I recorded the PBS special on Bob Dylan, “No Direction Home” and finished the first part last night. The film left me with a sense of loss about the state of American culture.
Dylan started making music at a time of counterculture poetry and song, the Greenwich Village crowd, that still had some lifeblood even through the early 1980s. My question: Where is the interest in arts for arts sake today? I recognize this isn’t exactly a new problem. The term counterculture is explanation enough for a longstanding problem.

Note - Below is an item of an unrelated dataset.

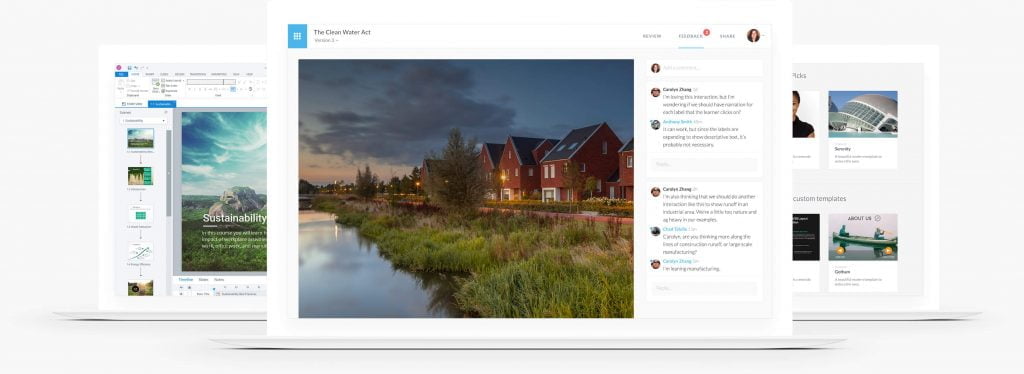
Task: Switch to the Review tab
Action: click(x=652, y=37)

My concern, and it’s not a new one: how emphasis on business and materialism buries creativity and research—the arts and sciences. In part one of the Dylan film, by Martin Scorsese, the older folk singers spoke of singing as part of tradition, of heritage. They borrowed riffs from each or their forebears and evolved the songs. There was a tradition of sharing, and many of them said they just sang for singing, even if just nine or 10 people ever heard the song. How could that take place today?
There’s long, historical precedent for sharing information that the Microsofts, music labels, and other profiters of creativity and information have steered American society away from—communication and entertainment for the sake of the whole not the profit of few.
The Question: What is the value of information and what should be shared? People borrow many ideas from nature, for design purposes and construction of mass-market products. I hadn’t noticed that God comes around demanding a price for using his/her ideas. But we exact price from each other, which I believe hurts the evolution of our society.
The impact reaches the sciences as well as the arts and not just on American shores. I can’t help wonder what impact modern attitudes about patents and proprietary information for profit would have had on perhaps the most important scientific, biological discovery of the 20th century: The double helix.
I can only imagine negative impact on the great research conducted by Francis Crick and James Watson. What company would they have been beholden to if their discovery occurred in the 1980s or, gasp, today?
I will continue watching “No Direction Home” tonight. But, I will be thinking that because of misguided, modern attitudes about arts, sciences, and ownership of information how our society has no direction forward.